Now, by using the complex analytic description of compactly supported, freely infinitely divisible probability measures, we shall give first a novel analytic derivation of such an exponential morphism and then introduce some new analytic operations on measures itself.

2.1 Holomorphic linearisation

The derivations in this subsection are based on the analytic characterisations given in [26, Section 3.7]. As usual, \(\mathbb H\) denotes the upper half-plane, \({\overline{\mathbb H}}\) the closed upper half-plane, \(-{\overline{\mathbb H}}\) the closed lower half-plane, \(\mathfrak {R}(z)\) and \(\mathfrak {I}(z)\) denotes the real and imaginary part of a complex number z, respectively.

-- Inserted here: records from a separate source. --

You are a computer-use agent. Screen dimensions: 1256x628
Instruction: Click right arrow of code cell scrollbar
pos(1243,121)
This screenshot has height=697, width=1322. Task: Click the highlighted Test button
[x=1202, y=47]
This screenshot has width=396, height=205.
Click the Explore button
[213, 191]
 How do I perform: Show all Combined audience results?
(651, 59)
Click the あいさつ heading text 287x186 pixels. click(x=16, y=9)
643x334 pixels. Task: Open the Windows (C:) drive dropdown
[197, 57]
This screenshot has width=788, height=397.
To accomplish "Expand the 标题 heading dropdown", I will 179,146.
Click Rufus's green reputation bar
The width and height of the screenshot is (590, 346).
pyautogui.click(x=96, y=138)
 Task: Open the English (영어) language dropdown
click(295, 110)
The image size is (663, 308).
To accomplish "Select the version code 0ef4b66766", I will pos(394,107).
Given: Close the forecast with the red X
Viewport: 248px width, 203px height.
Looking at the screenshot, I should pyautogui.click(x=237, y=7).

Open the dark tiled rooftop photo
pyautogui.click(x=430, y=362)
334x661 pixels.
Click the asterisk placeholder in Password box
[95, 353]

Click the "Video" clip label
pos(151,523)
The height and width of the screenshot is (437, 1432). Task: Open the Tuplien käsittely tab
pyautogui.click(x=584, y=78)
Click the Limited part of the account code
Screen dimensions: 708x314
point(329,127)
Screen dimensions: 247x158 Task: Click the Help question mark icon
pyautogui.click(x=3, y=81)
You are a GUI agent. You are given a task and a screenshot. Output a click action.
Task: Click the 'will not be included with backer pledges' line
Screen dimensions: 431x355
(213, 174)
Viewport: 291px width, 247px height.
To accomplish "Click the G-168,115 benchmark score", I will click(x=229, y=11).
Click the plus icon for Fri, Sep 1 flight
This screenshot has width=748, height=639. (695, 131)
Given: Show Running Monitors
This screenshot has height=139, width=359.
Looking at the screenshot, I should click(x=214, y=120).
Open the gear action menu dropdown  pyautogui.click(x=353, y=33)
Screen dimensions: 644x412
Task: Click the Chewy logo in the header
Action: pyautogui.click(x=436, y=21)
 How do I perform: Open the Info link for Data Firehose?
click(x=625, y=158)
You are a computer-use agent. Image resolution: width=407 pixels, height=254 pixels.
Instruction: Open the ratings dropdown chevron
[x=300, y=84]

We consider the following sets of germs of analytic functions, cf. [26, Theorems 3.7.2, 3.7.3 and 3.7.4.]:

1. (1)

   Let \({\mathcal {R}}:={\mathcal {R}}_{\infty ,\boxplus }({\mathbb R})\) denote the set of stalks of functions, R(z), which are analytic in a neighbourhood of \(({\mathbb C}\setminus {\mathbb R})\cup \{0\}\) (direct limit), and satisfy for all \(z\in \mathbb H\):

   $$\begin{aligned} R({\bar{z}})=\overline{R(z)}\quad \text {and}\quad \mathfrak {I}(R(z))\ge 0. \end{aligned}$$

   (1)
2. (2)

   Let \({\mathcal {V}}:={\mathcal {V}}_{\infty ,\boxtimes }({\mathbb R}^*_+)\) denote the set of stalks of functions, v(z), which are analytic in a neighbourhood of \(({\mathbb C}\setminus {\mathbb R})\cup [-1,0]\) (direct limit), and satisfy for all \(z\in \mathbb H\):

   $$\begin{aligned} v({\bar{z}})=\overline{v(z)}\quad \text {and}\quad \mathfrak {I}(v(z))\le 0. \end{aligned}$$
3. (3)

   Let \({\mathcal {U}}:={\mathcal {U}}_{\infty ,\boxtimes }(S^1)\) denote the sheaf of functions, u(z), which are analytic in the shifted half-plane \({H}_{-1/2}:=\{z\in {\mathbb C}~|\mathfrak {R}(z)>-\frac{1}{2}\}\) and satisfy for all \(z\in H_{-1/2}\):

   $$\begin{aligned} \mathfrak {R}(u(z))\ge 0. \end{aligned}$$

Lemma 1

The following properties hold:

1. (1)

   \(({\mathcal {R}},+)\), \(({\mathcal {V}},+)\) and \(({\mathcal {U}},+)\) are commutative monoids with neutral element 0.

2. (2)

   The sets \({\mathcal {R}}\), \({\mathcal {V}}\) and \({\mathcal {U}}\) are convex cones, i.e. if \(f,g\in {\mathcal {R}}, {\mathcal {V}}, {\mathcal {U}}\) and \(\alpha ,\beta \in {\mathbb R}_+\), then \(\alpha f+\beta g\in {\mathcal {R}}, {\mathcal {V}}, {\mathcal {U}}\).

Proof

We only have to show the second statement, as the first one follows from \(\alpha =\beta =1\) and \(\alpha =0\) or \(\beta =0\), respectively.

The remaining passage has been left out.